Immunocytochemical localization of PMP22 in cultured SC. SC cultures were fixed in 4.0% paraformaldehyde and permeabilized by treatment with methanol. Samples were double-stained with PMP22 antisera visualized by Texas Red-conjugated anti-rabbit IgG and monoclonal Golgi marker (FITC). The distribution of PMP22 (B) and the 58 kDa Golgi protein (A) are shown. Most of the PMP22-like immunoreactivity co-localized with the Golgi marker (arrows in A, B). Controls are shown in which the samples were incubated with PMP22 peptide-adsorbed antiserum (C) or preimmune serum (D).

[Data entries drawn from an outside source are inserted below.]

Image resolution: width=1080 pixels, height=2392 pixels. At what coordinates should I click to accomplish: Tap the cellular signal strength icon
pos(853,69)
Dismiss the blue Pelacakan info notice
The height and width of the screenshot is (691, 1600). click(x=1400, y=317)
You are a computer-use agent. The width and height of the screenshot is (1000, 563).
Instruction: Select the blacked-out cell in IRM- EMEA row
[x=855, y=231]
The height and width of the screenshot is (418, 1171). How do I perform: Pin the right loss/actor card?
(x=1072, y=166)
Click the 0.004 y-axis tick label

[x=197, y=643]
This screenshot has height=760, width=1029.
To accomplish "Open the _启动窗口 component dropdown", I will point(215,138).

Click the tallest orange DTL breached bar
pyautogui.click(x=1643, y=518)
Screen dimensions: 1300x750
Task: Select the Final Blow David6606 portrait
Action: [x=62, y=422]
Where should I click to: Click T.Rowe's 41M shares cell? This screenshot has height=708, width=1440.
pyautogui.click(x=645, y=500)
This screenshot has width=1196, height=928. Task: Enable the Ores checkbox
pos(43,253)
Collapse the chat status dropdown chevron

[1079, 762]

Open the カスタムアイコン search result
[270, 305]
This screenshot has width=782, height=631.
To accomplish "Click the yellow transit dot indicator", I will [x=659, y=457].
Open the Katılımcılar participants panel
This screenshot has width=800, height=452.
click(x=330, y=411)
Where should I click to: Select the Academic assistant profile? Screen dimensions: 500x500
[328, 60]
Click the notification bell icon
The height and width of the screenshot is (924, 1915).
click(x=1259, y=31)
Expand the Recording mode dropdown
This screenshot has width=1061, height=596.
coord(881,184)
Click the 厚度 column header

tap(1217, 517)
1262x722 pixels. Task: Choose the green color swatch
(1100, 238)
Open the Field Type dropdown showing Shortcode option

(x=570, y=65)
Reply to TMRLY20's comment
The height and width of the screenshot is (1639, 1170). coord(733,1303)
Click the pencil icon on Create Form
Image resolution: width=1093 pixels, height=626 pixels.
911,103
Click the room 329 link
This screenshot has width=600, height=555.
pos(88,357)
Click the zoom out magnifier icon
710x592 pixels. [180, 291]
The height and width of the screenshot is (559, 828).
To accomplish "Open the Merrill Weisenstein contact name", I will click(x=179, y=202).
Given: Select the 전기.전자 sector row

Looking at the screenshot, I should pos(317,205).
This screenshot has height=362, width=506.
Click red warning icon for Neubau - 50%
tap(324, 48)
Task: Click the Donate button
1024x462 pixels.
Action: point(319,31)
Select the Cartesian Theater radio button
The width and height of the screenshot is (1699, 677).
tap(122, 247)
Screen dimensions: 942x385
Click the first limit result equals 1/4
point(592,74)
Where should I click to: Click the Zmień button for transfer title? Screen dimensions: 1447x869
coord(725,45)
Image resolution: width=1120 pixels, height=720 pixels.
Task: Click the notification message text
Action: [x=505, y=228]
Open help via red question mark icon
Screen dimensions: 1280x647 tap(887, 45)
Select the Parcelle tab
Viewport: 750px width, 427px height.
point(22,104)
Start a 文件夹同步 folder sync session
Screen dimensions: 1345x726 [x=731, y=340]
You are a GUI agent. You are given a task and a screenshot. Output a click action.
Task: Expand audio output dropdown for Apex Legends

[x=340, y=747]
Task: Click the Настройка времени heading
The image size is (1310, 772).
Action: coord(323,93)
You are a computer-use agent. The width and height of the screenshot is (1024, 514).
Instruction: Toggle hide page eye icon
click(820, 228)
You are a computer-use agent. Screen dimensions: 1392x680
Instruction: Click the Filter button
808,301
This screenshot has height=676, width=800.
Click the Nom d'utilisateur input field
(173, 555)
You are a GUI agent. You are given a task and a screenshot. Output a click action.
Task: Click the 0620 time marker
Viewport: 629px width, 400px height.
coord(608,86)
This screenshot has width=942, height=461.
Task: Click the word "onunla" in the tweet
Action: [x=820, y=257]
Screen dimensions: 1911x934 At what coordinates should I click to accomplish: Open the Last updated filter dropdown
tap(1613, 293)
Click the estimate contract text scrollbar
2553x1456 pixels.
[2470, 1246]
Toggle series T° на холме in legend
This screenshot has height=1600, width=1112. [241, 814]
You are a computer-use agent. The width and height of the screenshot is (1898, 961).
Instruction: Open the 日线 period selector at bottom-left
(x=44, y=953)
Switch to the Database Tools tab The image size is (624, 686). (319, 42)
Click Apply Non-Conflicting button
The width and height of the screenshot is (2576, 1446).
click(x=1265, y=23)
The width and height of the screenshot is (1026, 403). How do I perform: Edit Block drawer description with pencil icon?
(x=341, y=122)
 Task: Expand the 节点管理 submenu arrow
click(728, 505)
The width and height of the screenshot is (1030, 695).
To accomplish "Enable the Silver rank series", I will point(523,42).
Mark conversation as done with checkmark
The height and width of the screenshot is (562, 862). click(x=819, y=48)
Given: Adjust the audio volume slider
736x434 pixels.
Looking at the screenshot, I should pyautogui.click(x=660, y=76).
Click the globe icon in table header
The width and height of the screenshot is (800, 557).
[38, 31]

Scale bar (shown in D), 22 μm.

Fig. 4.

Pulse-chase analysis (A) and short- and long-term labeling (B) of PMP22 in myelinating co-cultures of SC and neurons. DRG-SC co-cultures were grown in the presence of ascorbic acid and progesterone. Cells were metabolically labeled with trans-³⁵S label for 45 min and chased for 2 hr with cold methionine and cysteine (A). For comparison of short- and long-term labeling studies (B), myelinating co-cultures were metabolically labeled with trans-³⁵S label for either 45 min or 16 hr. Cell lysates were immunoprecipitated with PMP22 antibodies, and the immunoprecipitates were incubated with (+) or without (−) Endo H at 4°C for 16–18 hr. After immunoprecipitation, the lysates were analyzed by SDS-PAGE and fluorography. Duplicate samples were precipitated with preimmune serum (first lane in each group). The migration positions of glycosylated PMP22 (top arrows) and the 18 kDa core peptide (bottom arrows) are indicated. Theright arrow in B indicates the accumulated Endo H resistant PMP22 protein. Molecular weight markers are shown at the extreme right. Endo H resistant (R) and sensitive (S) PMP22 are shown as the percentage of total protein at different time intervals.

Fig. 5.

Immunolocalization of PMP22 in short- and long-term myelinating co-cultures. One-week-old SC and neuron co-cultures were double-stained with monoclonal anti-NF (A) and polyclonal PMP22 antiserum (B). Arrows point to SC (B) that are in contact with neuronal processes (A). After 4 weeks in medium that promotes myelination, PMP22 (D) co-localizes with P0 reactive myelin segments (C).Arrows point to the cell bodies of elongated SC (D) with uniform PMP22 staining over the cell membrane. Scale bars: A, B (shown in B), 22 μm; C, D (shown in D), 25 μm.

Fig. 6.

Pulse-chase analysis of ex vivo-labeled sciatic nerve explants. Ten-day-old sciatic nerve segments were metabolically labeled withtrans-³⁵S label for 30 min and chased for 30 and 60 min with cold methionine and cysteine. Nerve homogenates were immunoprecipitated with PMP22 antibodies, and the immunoprecipitates were incubated with (+) or without (−) Endo H at 4°C for 16–18 hr. After immunoprecipitation, nerve samples were analyzed by SDS-PAGE and fluorography. Duplicate samples were precipitated using preimmune serum (first lane in each group). The migration positions of glycosylated 22 kDa PMP22 (top arrow) and the 18 kDa core peptide (bottom arrow) are indicated. Molecular weight markers are shown at the extreme right. Endo H resistant (R) and sensitive (S) PMP22 are shown as the percentage of total protein at different time intervals.

Fig. 7.

Western blot analysis of PMP22 in in vitro and in vivo samples. PMP22 in nonmyelinating SC (50 μg/lane total protein), 8-week-old myelinating co-cultures (50 μg/lane), 10-d-old sciatic nerve (10 μg/lane), and purified myelin (10 μg/lane) was tested for the presence of high-mannose and complex carbohydrates by PNGase F (N) and Endo H (H) treatments as described in Materials and Methods. Control samples incubated without the addition of enzymes are analyzed in lanes C. Molecular masses are indicated in kilodaltons.